Amani Martin: That’s a good question. That’s something I’m still working out. I think of my career in the way I suspect a lot of actors do or the way that you do which is to have the ability to work on projects that really excite you. Six months ago I wasn’t thinking someone would present a Muhammad Ali project to me. So when it came along, I was excited to be able to work on it. I want to be in a position where I’m working on these types of films — sports, but not exclusively sports — but where sports can be a great lens into some bigger issue. Where I become somebody who is at the top of lists to do those types of stories and I have those types of choices. The great scripts. I want to be able to have those types of concepts presented to me. I want to do stuff more series related. I love the idea of docu-series. I’m actually working on a project on an NFL agent based in Philly named Ed Wasielewski. He represents about 8 to 10 guys in the NFL (Evan Rodriguez of the Bears and Rob McClain of the Falcons to name two). What appealed to me about him is he’s a guy who was struggling and was a good to honest agent. He is ethical and it posed a challenge in the recruitment of players. I was intrigued by a guy trying to do it the right way, but barely able to survive. I’m also working on a script for a feature film that I’m excited about. It’s fiction and based on a trip I took with my boys to Brazil almost ten years ago now. It’s set in New York and Rio.

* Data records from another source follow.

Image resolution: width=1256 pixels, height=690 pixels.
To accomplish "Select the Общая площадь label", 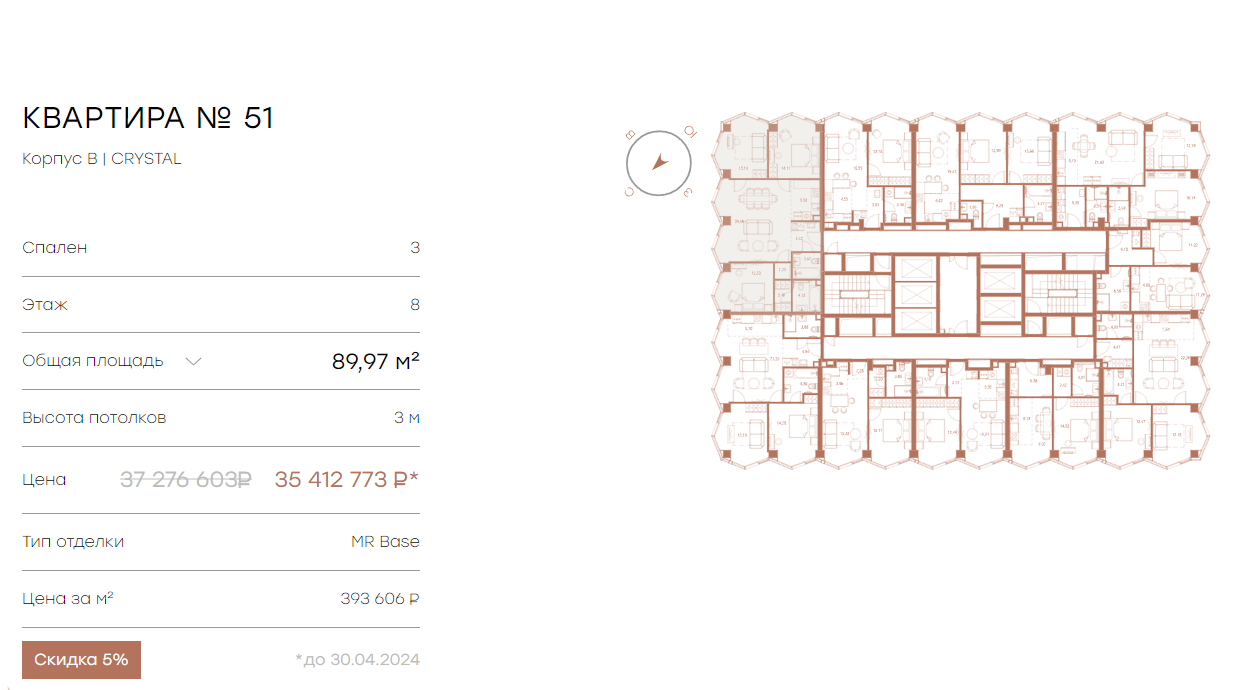I will tap(93, 361).
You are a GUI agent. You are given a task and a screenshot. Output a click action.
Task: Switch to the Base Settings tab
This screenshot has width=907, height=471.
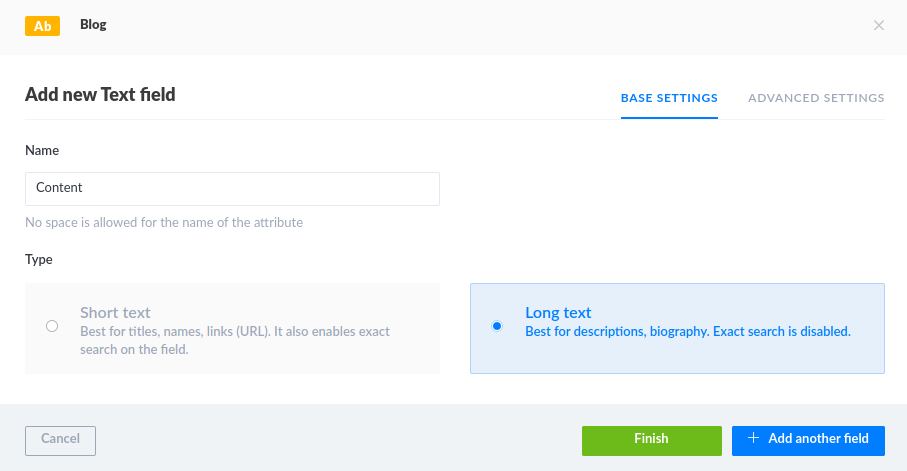point(669,98)
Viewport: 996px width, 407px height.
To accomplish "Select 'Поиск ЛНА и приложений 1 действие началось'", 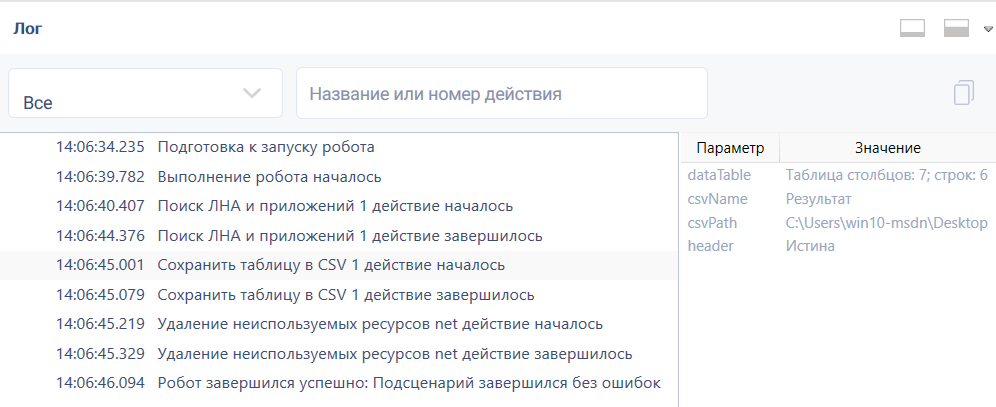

The last question is about HBO. You spent the early stages of your career there. You were a part of great work. How did that kind of galvanize who you are now professionally?
Amani Martin: Working at HBO…it was an incredible place. It’s sort of a boutique. You have an opportunity to work on a lot of different shows there. I worked on Inside the NFL. I went from a researcher to a producer. I played tennis in college, so I got to work on Wimbledon because they had the Wimbledon broadcast. Real Sports, the documentaries. HBO Sports is a great place because they really emphasize storytelling. That’s where I learned my chops. There’s a lot of storytelling now and it is at a premium at HBO. ESPN has kind of borrowed that DNA and extended it. I owe a huge debt to the HBO years. I left there with the prestige of having been there and it’s been a boon for my career.